Remitly and WorldRemit shine for cash-pickup and e-wallet hops at low transfer sizes. Their "Economy" tier is often the cheapest under S$300, but the speed drops to next-day.
Cash pickup: Western Union, MoneyGram
For a recipient in a rural province without a bank account or stable smartphone signal, cash pickup is the only realistic option. WU and MoneyGram have agent networks in every Philippine municipality. The rate margin is wider (often 1 to 2.5 percent above mid-market), but you are paying for ubiquity.
If your padala is going to a province where the recipient has a BPI, BDO or LandBank account, switch to bank-to-bank — you will save the WU markup almost every time.
Bank-to-bank: CIMB, OCBC, DBS, UOB
CIMB Singapore offers SGD-to-PHP transfers to CIMB Philippines (now Maya Bank's affiliate) at competitive rates and very low fees. OCBC, DBS and UOB all have remittance products but their rate margins are usually 1.5 to 2.5 percent wider than Wise. The exception is large transfers — over S$10,000, some banks waive fees and tighten the spread to bring private banking customers back.
If you do recurring transfers to the same Philippine bank account, set up a saved beneficiary in your SG banking app. Subsequent transfers take under a minute.
E-wallet: GCash and Maya through partners
In 2026, sending straight to a Philippine GCash wallet is the fastest legal route — under 60 seconds end-to-end. Wise, Remitly and WorldRemit all support GCash; some partner with Maya as well. Daily and monthly GCash receive limits apply (P100,000 unverified, P500,000 fully verified). If your recipient is collecting padala to spend on bills, groceries and load, GCash is usually the cleanest answer.

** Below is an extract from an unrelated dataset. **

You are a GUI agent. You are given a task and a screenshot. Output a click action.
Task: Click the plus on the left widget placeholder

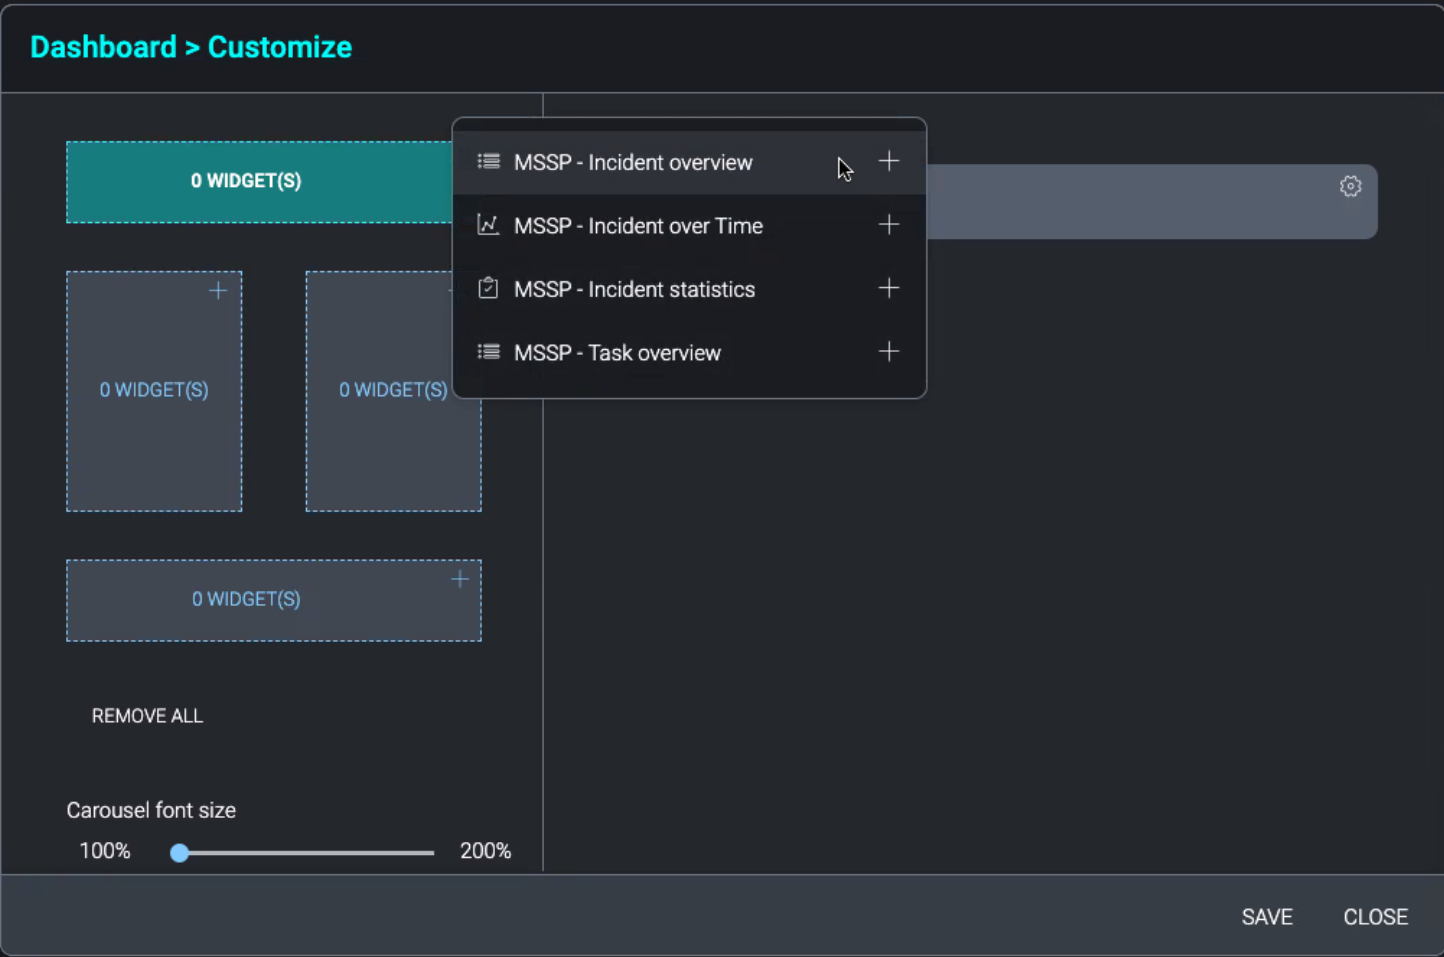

How to compare a transfer in 30 seconds
Two numbers decide which service is cheapest for a given padala size:
1. The mid-market rate. Open Google and type "SGD to PHP" — that is the interbank rate. Every remitter's quote should be compared against this.
2. The "PHP your recipient gets" number. Ignore the fee headline. Punch your S$ amount into each service and read out the PHP arrival amount. The one that lands the most pesos wins.
A "zero fee" transfer with a 2 percent FX margin is more expensive than a S$5 fee with a 0.3 percent margin once the amount goes above a few hundred dollars.
Watch-outs
Receiving bank charges. Some PH banks charge P50 to P200 on incoming international transfers. BDO and BPI are usually free; LandBank and small thrift banks may charge. Confirm with the recipient before picking a channel.
Scams pretending to be remitters. Phishing texts and Facebook ads cloning Wise, GCash and Western Union surged 423 percent in 2025 — see our phishing surge piece. Only use the official app or the official URL.
Compliance holds. Transfers over S$5,000 will sometimes get held for a source-of-funds check. Plan ahead for school fees, hospital bills, or down payments.
The peso moves. SGD-PHP swung between P39 and P45 over 2025-2026. If you are sending fixed PHP amounts each month, you are exposed. Either send fixed SGD amounts or set rate alerts on Wise.
The current rate environment (May 2026)
The Singapore dollar has been strong against the peso for most of 2026 — see our SGD-PHP guide for the latest snapshot and what it means for padala timing.
Verify before you press send
Confirm rates and fees on the official provider sites before each transfer:
Wise: wise.com/sg
Instarem: instarem.com
Remitly: remitly.com
WorldRemit: worldremit.com
CIMB SG: cimb.com.sg
Western Union: westernunion.com
GCash receiving partners: gcash.com
Fees and rates change daily. Last reviewed May 2026.